On the credible evidence the court found certain facts which may be briefly reviewed. The Audrey was aware of the presence and location of the Virginia Pilot Boat and, to the northwest thereof, the presence and location of the Maryland Pilot Boat. The outgoing Audrey knew that the Moisie Bay was inbound and headed northwesterly. The exchange of Morse signal lights between Moisie Bay and the pilot boats was observed by Audrey when she started upon her course, crossing that of Moisie Bay, eleven minutes before the collision. These signals were not read by Audrey but they were understood to be 'maybe for a pilot.' Audrey knew, by taking instrument bearings, of the decrease in speed or reduction of headway of the Moisie Bay. These observations were made when the vessels were about one and one-half miles apart. Moisie Bay's admitted decrease in speed was not only to be anticipated but was actually known to Audrey and the latter was aware of the general need of an inbound vessel for a pilot in the ordinary course of navigation.
Audrey argues that her master could not have known, from the course and reduction in speed, the intention of Moisie Bay to pick up a pilot in the approaches to the Maryland Pilot Boat but it is difficult to reconcile her argument with the foregoing findings of the court. The District Court observed that, to reconstruct the course and speed of the Audrey in light of the fabricated log and inconsistencies revealed by the testimony was an impossible task; and, to accept Audrey's version would be tantamount to finding that she went fully astern ten minutes before the collision, which was exactly what the fabricated log disclosed. The court adopted the inference that if the original log had been produced it would have been unfavorable to the Audrey and, of necessity, her witnesses would then have testified to a contrary state of facts.

Data block
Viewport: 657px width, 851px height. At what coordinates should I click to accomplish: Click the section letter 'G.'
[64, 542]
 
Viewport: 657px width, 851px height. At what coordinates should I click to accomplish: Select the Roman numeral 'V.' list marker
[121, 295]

Task requirements
(a) Print the part of the passage on the Audrey collision that opens with the words containing "Audrey argues that" and closes with "state of facts.".
(b) Supply what comes next in the passage on the Audrey collision, starting after its final sentence.
The material comes from a source unrelated to the passage on the Audrey collision.

Answers in order
(a)
Audrey argues that her master could not have known, from the course and reduction in speed, the intention of Moisie Bay to pick up a pilot in the approaches to the Maryland Pilot Boat but it is difficult to reconcile her argument with the foregoing findings of the court. The District Court observed that, to reconstruct the course and speed of the Audrey in light of the fabricated log and inconsistencies revealed by the testimony was an impossible task; and, to accept Audrey's version would be tantamount to finding that she went fully astern ten minutes before the collision, which was exactly what the fabricated log disclosed. The court adopted the inference that if the original log had been produced it would have been unfavorable to the Audrey and, of necessity, her witnesses would then have testified to a contrary state of facts.

(b)
It was testified by Moisie Bay that she was gradually reducing speed so as to permit the pilot to board with safety and that she had changed her compass direction to compensate for a detected 'set to the westward,' thus maintaining her basic course to the agreed pilot rendezvous point. Audrey contends that it is clearly shown, by Moisie Bay's own evidence, that the latter, the privileged vessel, violated the requirement that she maintain her course and speed. This contention was carefully considered and fully discussed by the District Court at 181 F.Supp. at pages 701 and 702. We discern no error in the court's stated legal conclusions or in their application under the facts and circumstances of this case.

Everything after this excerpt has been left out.